In 2002, Bosnian police, working with the CIA, raided the Sarajevo offices of Benevolence International Foundation, an Islamic charitable organization. There, on a computer they found a document that purported to identify early financial backers of Osama bin Laden and al Qaeda. The Justice Department used the document as evidence in a criminal case against Benevolence International in Chicago, and a key al Qaeda defector and informant, Jamal al-Fadl, testified that it was authentic and dubbed it “the golden chain.”
Brisard traveled to Bosnia in 2003 to try to get the golden chain and other Benevolence files from the Bosnian government. He was armed with formal legal requests from U.S. District Judge James Robertson, the federal judge in Washington who was then presiding over Motley’s lawsuit against the Saudis. The Bosnians were willing, but the Justice Department wanted the documents to be used exclusively for its criminal case in Chicago. The Justice Department finally agreed only after the president of the Bosnian Supreme Court issued an order asking the Americans to share the documents with the Motley Rice team.
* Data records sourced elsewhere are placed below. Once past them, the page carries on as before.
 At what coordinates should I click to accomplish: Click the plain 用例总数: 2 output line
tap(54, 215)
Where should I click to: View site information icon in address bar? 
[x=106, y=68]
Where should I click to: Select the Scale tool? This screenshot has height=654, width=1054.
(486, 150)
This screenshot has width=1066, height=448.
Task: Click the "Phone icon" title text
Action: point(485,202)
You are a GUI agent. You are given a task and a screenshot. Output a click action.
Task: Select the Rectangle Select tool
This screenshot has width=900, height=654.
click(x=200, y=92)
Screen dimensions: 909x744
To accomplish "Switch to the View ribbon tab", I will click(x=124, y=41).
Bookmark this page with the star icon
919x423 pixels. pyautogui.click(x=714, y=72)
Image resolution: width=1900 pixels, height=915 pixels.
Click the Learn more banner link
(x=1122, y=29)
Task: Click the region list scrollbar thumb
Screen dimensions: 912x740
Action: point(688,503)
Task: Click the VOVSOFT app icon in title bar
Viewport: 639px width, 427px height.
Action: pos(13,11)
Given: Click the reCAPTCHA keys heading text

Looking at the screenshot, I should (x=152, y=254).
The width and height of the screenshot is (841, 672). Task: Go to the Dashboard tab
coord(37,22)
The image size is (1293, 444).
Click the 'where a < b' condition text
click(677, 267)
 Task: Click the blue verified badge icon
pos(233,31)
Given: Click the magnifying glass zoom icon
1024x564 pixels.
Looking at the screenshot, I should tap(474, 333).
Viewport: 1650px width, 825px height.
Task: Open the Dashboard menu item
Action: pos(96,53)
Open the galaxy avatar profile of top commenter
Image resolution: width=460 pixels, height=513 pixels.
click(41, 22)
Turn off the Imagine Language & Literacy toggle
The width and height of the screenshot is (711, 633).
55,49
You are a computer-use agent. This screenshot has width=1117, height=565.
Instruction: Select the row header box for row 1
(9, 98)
The biggest problem, however, was that it was virtually impossible to prove whether the golden-chain document was genuine. No one could say who wrote it, exactly when it was written, or what the list of names really meant. It was supposedly a list of donors to bin Laden’s efforts to
support Arab fighters in Afghanistan in the late 1980s. Yet at that time, support for anti-Soviet mujahideen in Afghanistan was official American and Saudi policy. So, it was difficult to show whether the golden-chain document was really a smoking gun identifying al Qaeda’s founding financial backers.
Meanwhile, Brisard’s work came under scrutiny in Saudi Arabia. Khalid bin Mahfouz was not amused by Forbidden Truth or by the fact that Brisard’s book was now providing the blueprint for a massive American lawsuit blaming him for financing 9/11. Bin Mahfouz was an angry billionaire with plenty of lawyers, and by 2003, he had decided to sue Brisard for libel. Other defendants in the Burnett case followed his lead and also filed libel cases against Brisard. Soon the French investigator was fending off lawsuits in Belgium, Switzerland, France, and Britain.
To Brisard and Motley, the libel suits against Brisard’s book appeared to be a Saudi counterattack on the 9/11 lawsuit. “No one sued me until I started working for Motley Rice,” said Brisard. “It was obvious they were targeting me as the lead investigator for Motley Rice.”
Ultimately, Brisard was able to fend off the libel suits in every country—except Britain. There he didn’t put up a fight, other than to argue that he had not authorized the publication of his book in England. The libel laws in Britain at the time were notoriously difficult for authors, so he defaulted. As part of a settlement with bin Mahfouz, Brisard issued an extensive apology and recanted many of the assertions he had made in his book and in the report that he said he had submitted to the president of the UN Security Council.